To which the pupil's answer was to be "yes"; as it was to be to the question "Is it true that a Mixt ought to be preferred to a Peripatetic, a Ramist, a Lullian, and the others?"[11] A "Mixt" took elements from both Aristotle and Ramus; Philippo-Ramists, who blended Melanchthon with Ramus, were a type of "Mixt"; "Systematics" were "Mixts" who followed Keckermann in a belief in system, as Alsted did.[9]

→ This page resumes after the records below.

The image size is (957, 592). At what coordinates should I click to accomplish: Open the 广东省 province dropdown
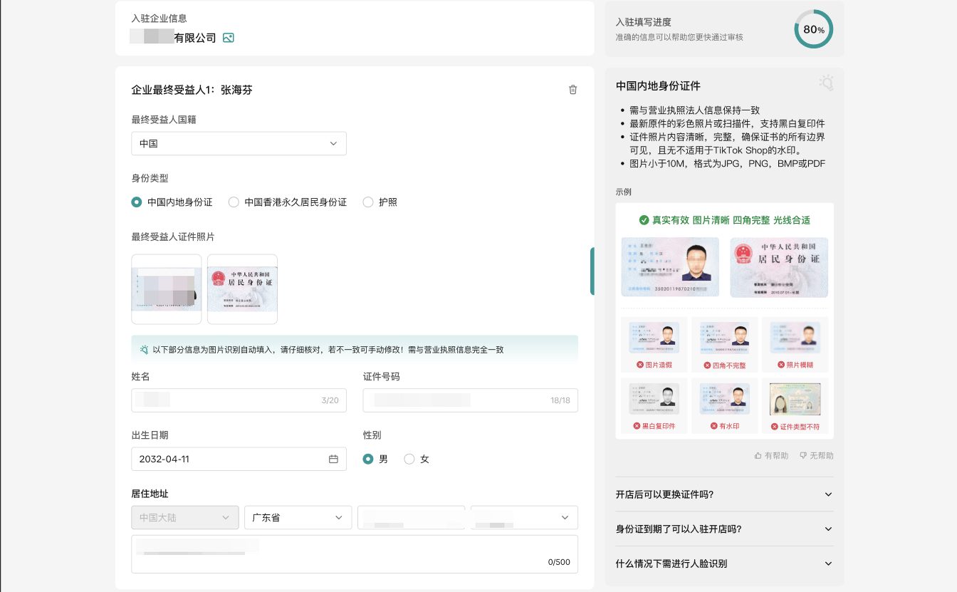pyautogui.click(x=298, y=517)
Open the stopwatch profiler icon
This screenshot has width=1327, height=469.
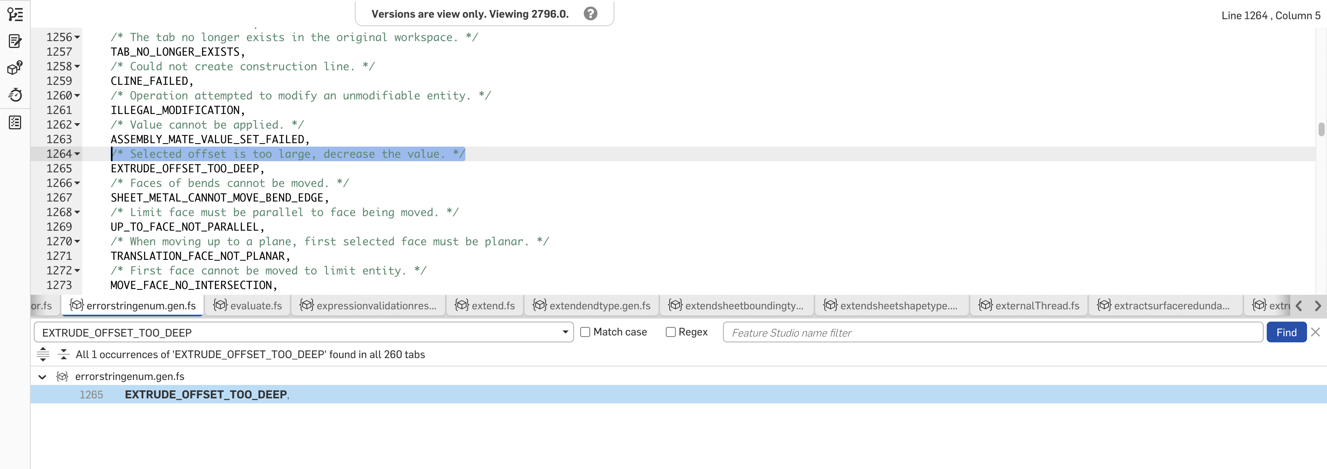click(x=15, y=95)
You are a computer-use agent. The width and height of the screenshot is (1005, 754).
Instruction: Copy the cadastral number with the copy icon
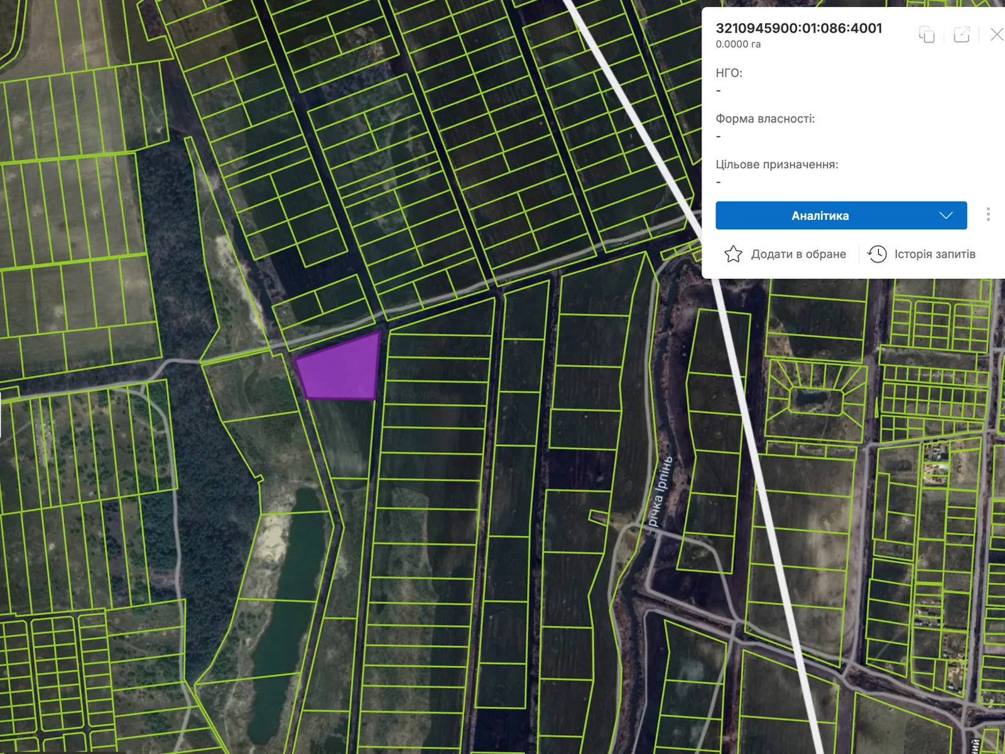(x=926, y=35)
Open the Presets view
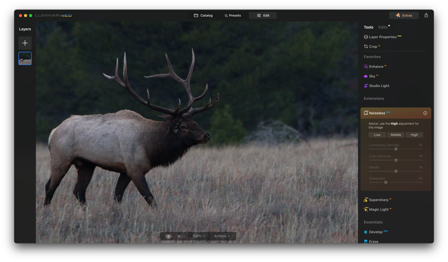Viewport: 448px width, 262px height. [233, 15]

Alsted has been called 'one of the most important encyclopedists of all time'.[12] He was a prolific writer, and his Encyclopaedia (1630) long had a high reputation. It was noticed that sedulitas, meaning "hard work" in Latin, was an anagram of Alstedius.[9] It was preceded by shorter works, including the 1608 Encyclopaedia cursus philosophiei. His major encyclopedia of 1630, the Encyclopaedia, Septem Tomis Distincta, was divided into 35 books, and had 48 synoptical tables as well as an index. In its time it was praised by Bernard Lamy, and criticised for plagiarism for verbatim copying without acknowledgment by Jacob Thomasius.[13] Augustus De Morgan later called it "the true parent of all the Encyclopædias, or collections of treatises, or works in which that character predominates".[14]

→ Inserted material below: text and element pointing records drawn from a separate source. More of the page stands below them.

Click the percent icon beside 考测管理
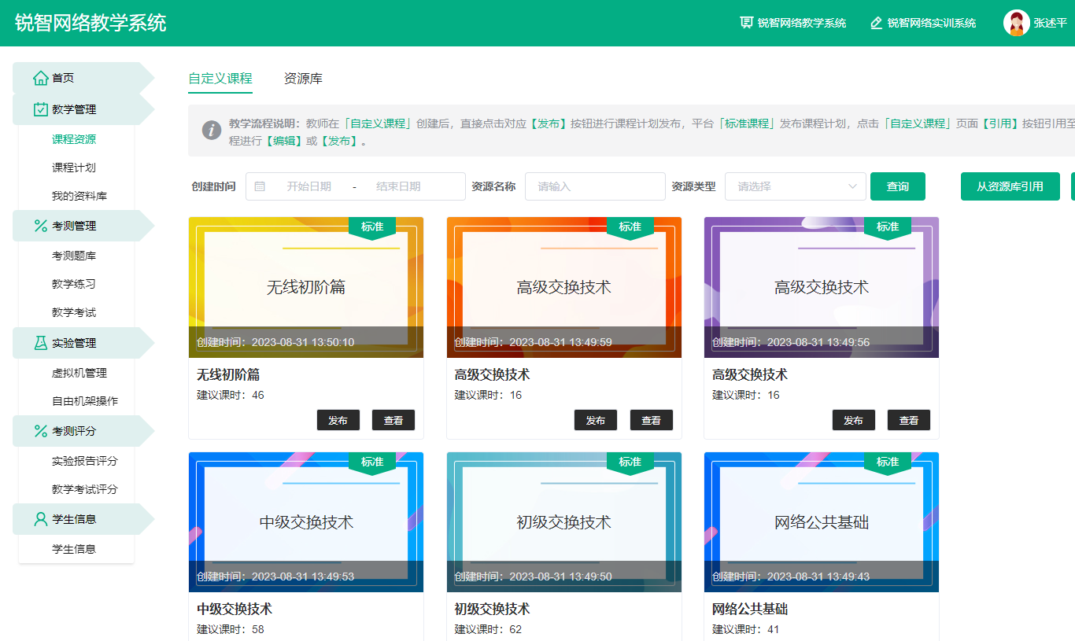pos(41,226)
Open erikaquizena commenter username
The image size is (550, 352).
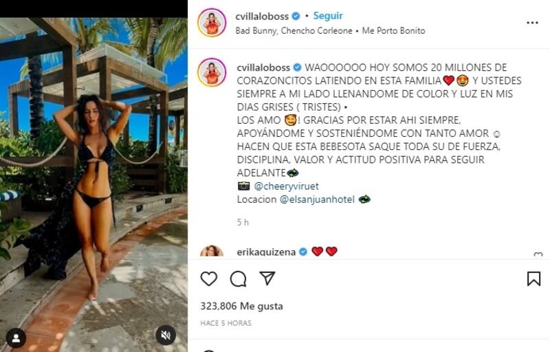pyautogui.click(x=266, y=252)
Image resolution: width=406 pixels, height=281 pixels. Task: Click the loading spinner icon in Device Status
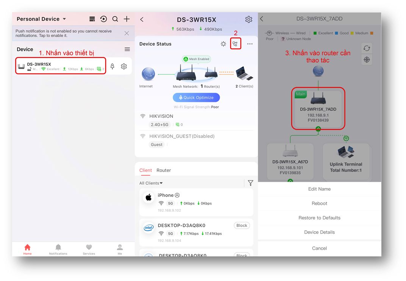223,44
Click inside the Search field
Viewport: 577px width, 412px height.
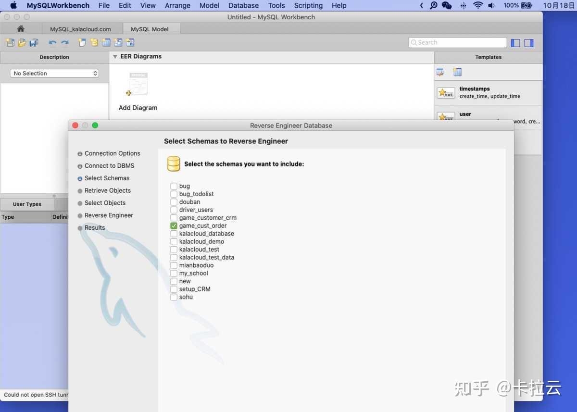pos(457,42)
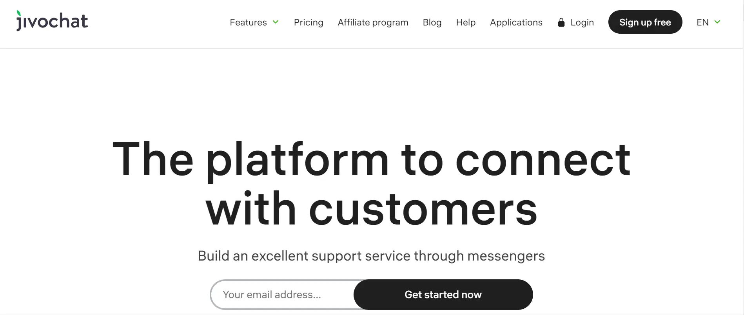This screenshot has width=744, height=315.
Task: Click the Login link
Action: 582,22
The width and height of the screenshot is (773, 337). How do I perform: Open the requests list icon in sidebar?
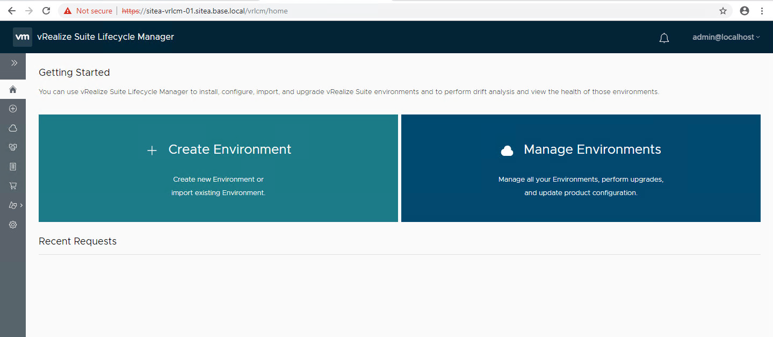13,167
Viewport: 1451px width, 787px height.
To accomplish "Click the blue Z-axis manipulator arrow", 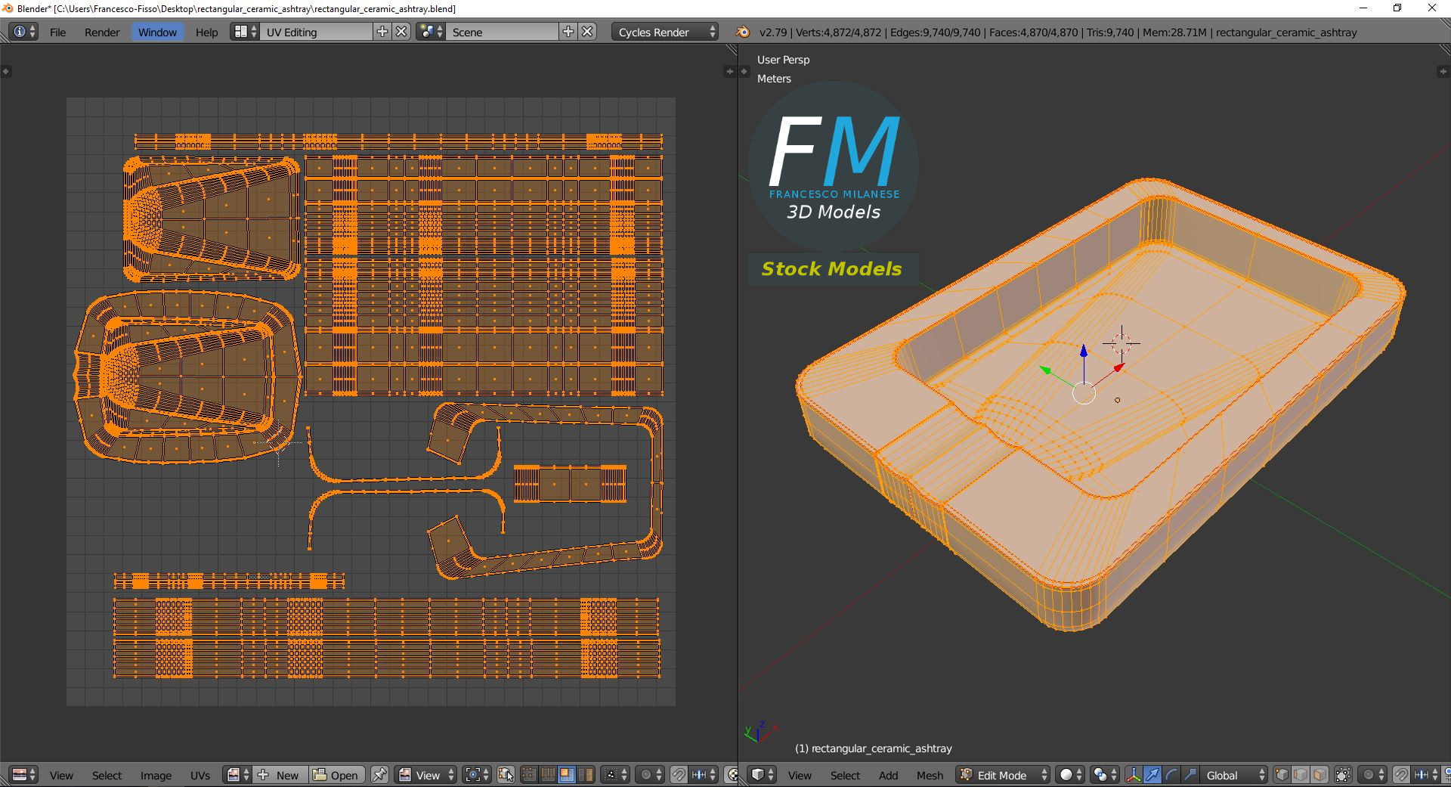I will tap(1084, 352).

The Cambridge History of Renaissance Philosophy, p. 632, in the context of Calvinist metaphysics, states
"In the works of authors like Clemens Timpler of Heidelberg and Steinfurt, Bartolomaeus Keckermann of Heidelberg and Danzig, and Johann Heinrich Alsted of Herborn there appeared a new, unified vision of the encyclopaedia of the scientific disciplines in which ontology had the role of assigning to each of the particular sciences its proper domain."
In his The New England Mind, Perry Miller writes about the Encyclopaedia:
It was reissued as a 4-volume facsimile reprint, edited by W. Schmidt-Biggemann (Fromann-Holzboog Press, Stuttgart-Bad Cannstatt, 1989–1990).[16]

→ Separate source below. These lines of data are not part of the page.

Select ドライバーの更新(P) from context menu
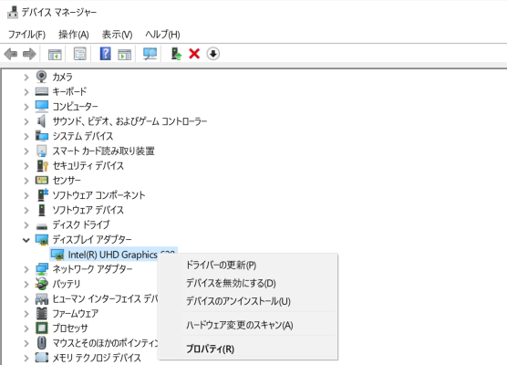 pos(222,265)
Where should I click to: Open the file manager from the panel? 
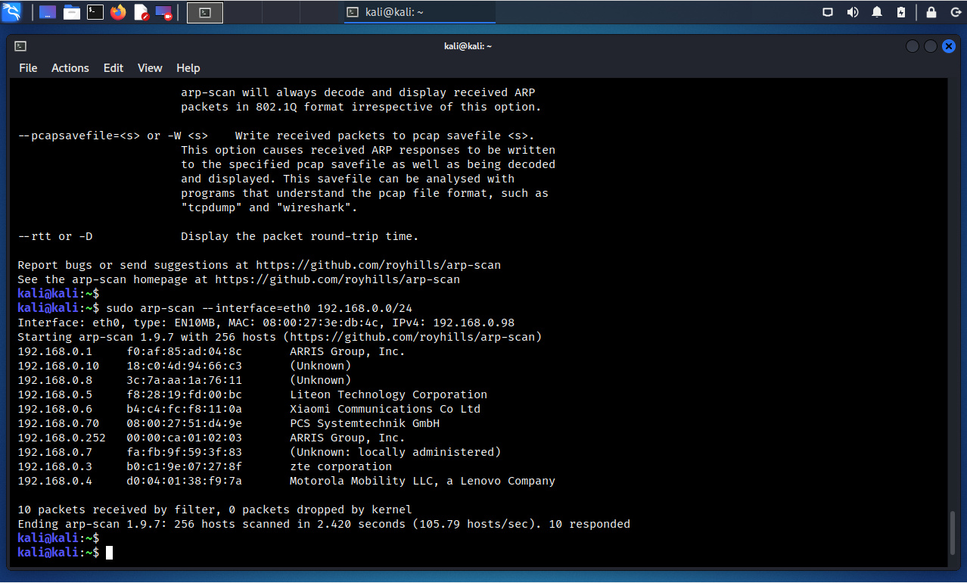coord(72,12)
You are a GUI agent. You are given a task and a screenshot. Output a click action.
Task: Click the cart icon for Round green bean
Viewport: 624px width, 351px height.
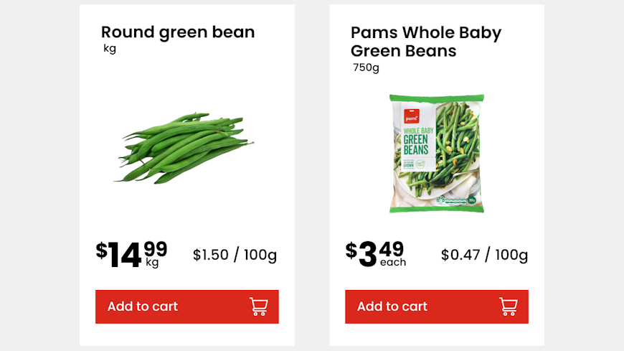[x=258, y=306]
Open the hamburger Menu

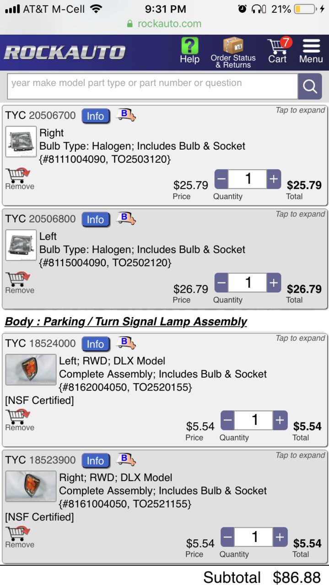coord(311,51)
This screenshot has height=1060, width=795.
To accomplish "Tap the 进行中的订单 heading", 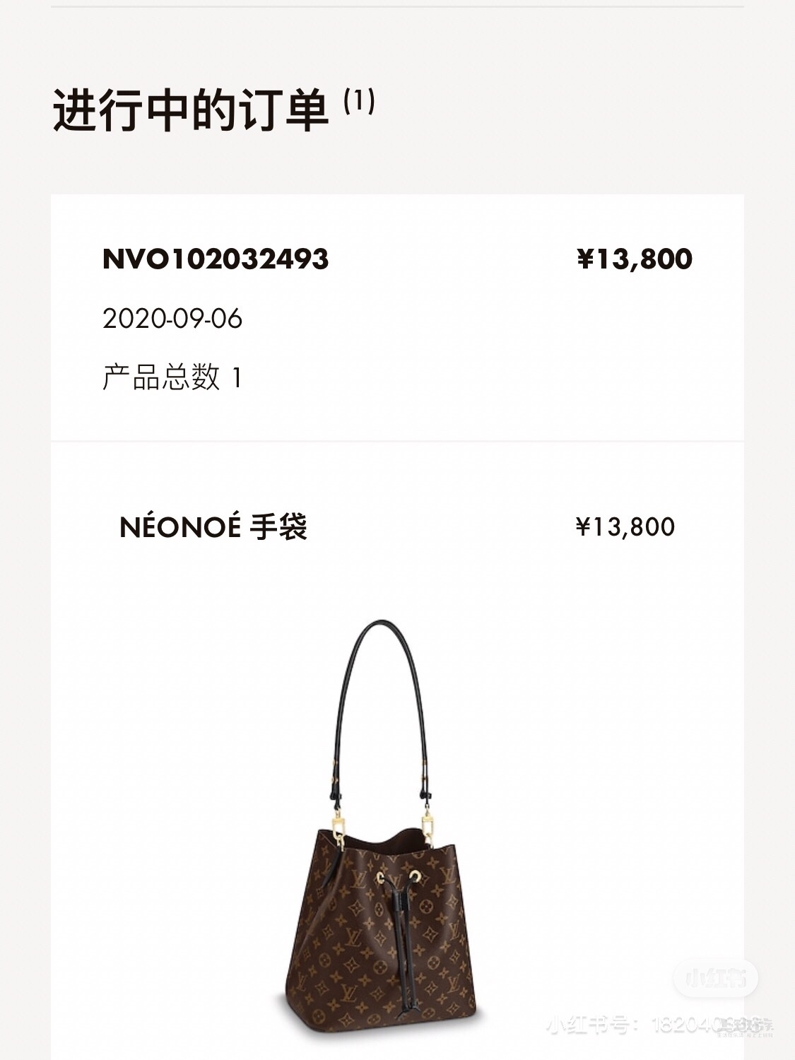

From his Transylvanian period dates Alsted's Prodromus (printed 1641, but dated 1635). The Prodromus was a Calvinist refutation of one of the most influential anti-Trinitarian works, De vera religione of Johannes Völkel. This work was a compendium of the arguments of Völkel's teacher Fausto Sozzini, figurehead of the Polish Unitarian movement.[17]